As new and tragic details continue to emerge surrounding the Wednesday terrorist attack outside of Britain’s Houses of Parliament that killed five and left dozens more injured, Prime Minister Theresa May has issued a statement in defense of the Muslim faith after it was determined that the attacker was a radical Islamic terrorist.
“It is wrong to describe this as Islamic terrorism. It is Islamist terrorism. It is a perversion of a great faith,” May said during a bizarre hair-splitting session before Parliament on Thursday. She also claimed that the attack proved “the importance of all our faiths working together and recognizing the values that we share.”
“This act of terror was not an act of faith. It was a perversion; a warped ideology, which leads to an act of terrorism like that and it will not prevail.”
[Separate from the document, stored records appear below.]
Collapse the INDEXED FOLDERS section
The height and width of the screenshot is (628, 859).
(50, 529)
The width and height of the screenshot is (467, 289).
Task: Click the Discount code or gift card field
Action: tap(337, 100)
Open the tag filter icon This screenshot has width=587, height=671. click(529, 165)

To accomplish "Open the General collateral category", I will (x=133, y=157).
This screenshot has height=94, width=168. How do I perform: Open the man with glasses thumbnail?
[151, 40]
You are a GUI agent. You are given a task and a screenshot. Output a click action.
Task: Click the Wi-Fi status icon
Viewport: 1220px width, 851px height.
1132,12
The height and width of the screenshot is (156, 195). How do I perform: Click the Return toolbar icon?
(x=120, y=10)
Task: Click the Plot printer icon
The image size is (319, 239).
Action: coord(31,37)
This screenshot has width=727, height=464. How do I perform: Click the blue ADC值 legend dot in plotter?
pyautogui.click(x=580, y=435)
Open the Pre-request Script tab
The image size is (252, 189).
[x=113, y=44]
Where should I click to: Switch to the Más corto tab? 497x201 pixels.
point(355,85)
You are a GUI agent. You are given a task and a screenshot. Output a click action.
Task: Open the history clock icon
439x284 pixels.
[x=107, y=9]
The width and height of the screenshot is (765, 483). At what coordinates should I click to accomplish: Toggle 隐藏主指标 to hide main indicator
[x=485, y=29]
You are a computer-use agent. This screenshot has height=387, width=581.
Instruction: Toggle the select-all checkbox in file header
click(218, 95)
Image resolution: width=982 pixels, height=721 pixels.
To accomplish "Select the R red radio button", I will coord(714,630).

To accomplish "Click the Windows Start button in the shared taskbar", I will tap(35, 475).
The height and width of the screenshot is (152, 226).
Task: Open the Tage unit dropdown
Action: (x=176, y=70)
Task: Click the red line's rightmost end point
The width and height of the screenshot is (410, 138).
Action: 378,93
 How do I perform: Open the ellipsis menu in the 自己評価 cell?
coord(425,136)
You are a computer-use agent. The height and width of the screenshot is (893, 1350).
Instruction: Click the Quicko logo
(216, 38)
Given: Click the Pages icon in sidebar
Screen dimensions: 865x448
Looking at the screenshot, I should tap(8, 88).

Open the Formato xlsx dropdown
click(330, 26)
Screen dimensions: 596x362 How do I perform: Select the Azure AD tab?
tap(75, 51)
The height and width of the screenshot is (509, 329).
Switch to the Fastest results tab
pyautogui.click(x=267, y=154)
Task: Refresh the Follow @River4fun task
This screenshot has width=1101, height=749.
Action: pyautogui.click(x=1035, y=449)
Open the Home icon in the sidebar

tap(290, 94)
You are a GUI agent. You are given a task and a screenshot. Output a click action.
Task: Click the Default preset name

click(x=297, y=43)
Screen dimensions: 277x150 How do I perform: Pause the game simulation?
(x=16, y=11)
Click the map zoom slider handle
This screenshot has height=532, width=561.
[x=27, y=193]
Sure enough, members of Parliament scrambled over one another to voice their agreement with the prime minister, citing vague incidents of “Islamophobia” and decried any possible “racial and religious” discrimination that could stem from the attack. One MP even went as far as to suggest that the attacker could “pretend to be of a particular religion.”
Paul Nuttall, leader of the UKIP party, was not afraid to dissent from the prevailing opinion among British legislators.
“We have a cancer within a particular community and it needs to be cut out,” he told reporters outside Westminster Palace. “The Muslim community, I believe, needs to do more about this. We have the problem that we have 800 British citizens out fighting in Syria and Iraq for the Islamic State.”
Nuttall also stated that those ISIS fighters should not be allowed to return to the UK and opined that the government should eventually look into foreign funding of mosques as a possible vector of radicalization across the globe.